近代ドイツ最高の詩人であるリルケの綴る言葉には、いつもの何気ない風景の中に、光のきらめきや風の香り、生命の鼓動を感じることができます。
特に初期の作品には恋人のために作られた詩も多く、青年であったリルケの、恋人への熱い想いが、選び抜かれた美しいフレーズを通して伝わってくるようです。
生涯を通じて何人もの恋人との恋愛に生きたリルケは、詩や小説と共に多くのラブレターを書いていて、その甘く情熱的な言葉で綴られた手紙の数々もまた彼の作品の一部となり、『リルケ書簡集』として書籍化されています。
人は恋をすると、好きな人と言葉を交わしたり、手をつないだりしたくなるものですよね。触れ合うことができなくても、その姿を目にするだけで、声を聴くだけで、幸せな気持ちになったりもします。
愛の詩人リルケはさらに、
「あなたの姿が眼に見えなくてもいいのです。あなたがこの世にいるという、ただそれだけで私は幸せなのです」
と言っています。
リルケには生涯を通じて愛したルー・ザロメという14歳年上の恋人がいます。
彼女は学者である夫を持ち、さらにニーチェやフロイトなど多くの著名な文学者や芸術家と、愛情を含めた交友をもっている文壇の女王でした。
リルケは彼女に出会ったとたんに恋に落ち、親密な交際を通して芸術的にも精神的にも多大な影響を受けますが、ほどなくして二人には別れが訪れます。
しかし、その後別の女性と結婚しても、さらに何人もの恋人との恋愛を経ても、リルケは終生彼女への想いを断ち切ることはなかったそうです。
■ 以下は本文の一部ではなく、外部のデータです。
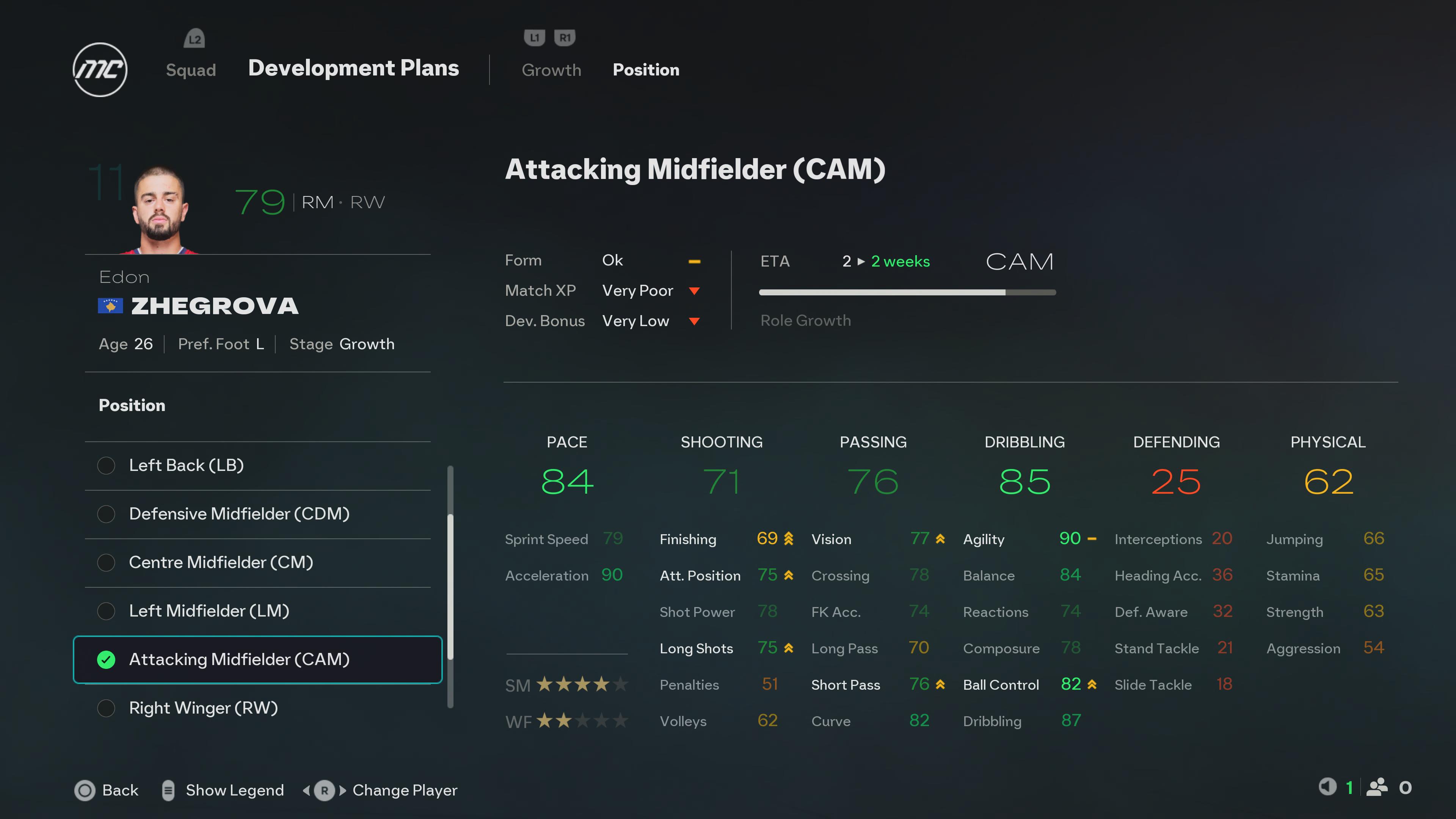Switch to the Growth tab
The height and width of the screenshot is (819, 1456).
(x=551, y=70)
ただひたすら愛する人の幸せを想い、姿が見えなくとも、声が聞こえなくとも、この世にその存在が無事であることを願う。
リルケの想いこそ、究極の愛の姿かもしれませんね。
今週の恋愛格言をのこしたのは、オーストリアの詩人で作家のライナー・マリア・リルケです。オーストリア=ハンガリー帝国時代のプラハに生まれ、プラハ大学、ミュンヘン大学、ベルリン大学と、いくつもの名門大学で法学、文学・美術・哲学などを学びながら多くの詩や散文などを執筆しました。
代表作は『時祷詩集』、『新詩集』、『マルテの手記』、『ドゥイノの悲歌』、『オルフォイスへのソネット』など。
1926年にバラの棘に刺された傷がもととなって急性白血病の症状が生じ、2か月後に51歳で亡くなっています。
リルケは、オーストリア=ハンガリー帝国の解体、民族紛争、革命、第一次世界大戦といった激動の時代の中で、多くの画家や彫刻家、作家、詩人、哲学者と出会いました。
特にロシア旅行での文豪トルストイとの面会には多大な感銘を受けたといいます。フランスの彫刻家ロダン、小説家ロマン・ロラン、アンドレ・ジッドとは親交も深く、リルケはこれらの出会いを通じて自らの芸術性・精神性を高めていきました。
また、17歳から3年間にわたって交際していた年上の女性をはじめ、この時代を代表するファム・ファタル(運命の女性の意味。魔性の女ともいわれる)であったルー・アンドレアス・ザロメ、妻となった彫刻家のクララ、その他ピアニストや画家などといった多くの恋人の存在は、リルケの詩作へ多大な影響を及ぼしていることは言うまでもありません。
彼の甘美で抒情的な言葉の数々は今もなお世界中で愛読されています。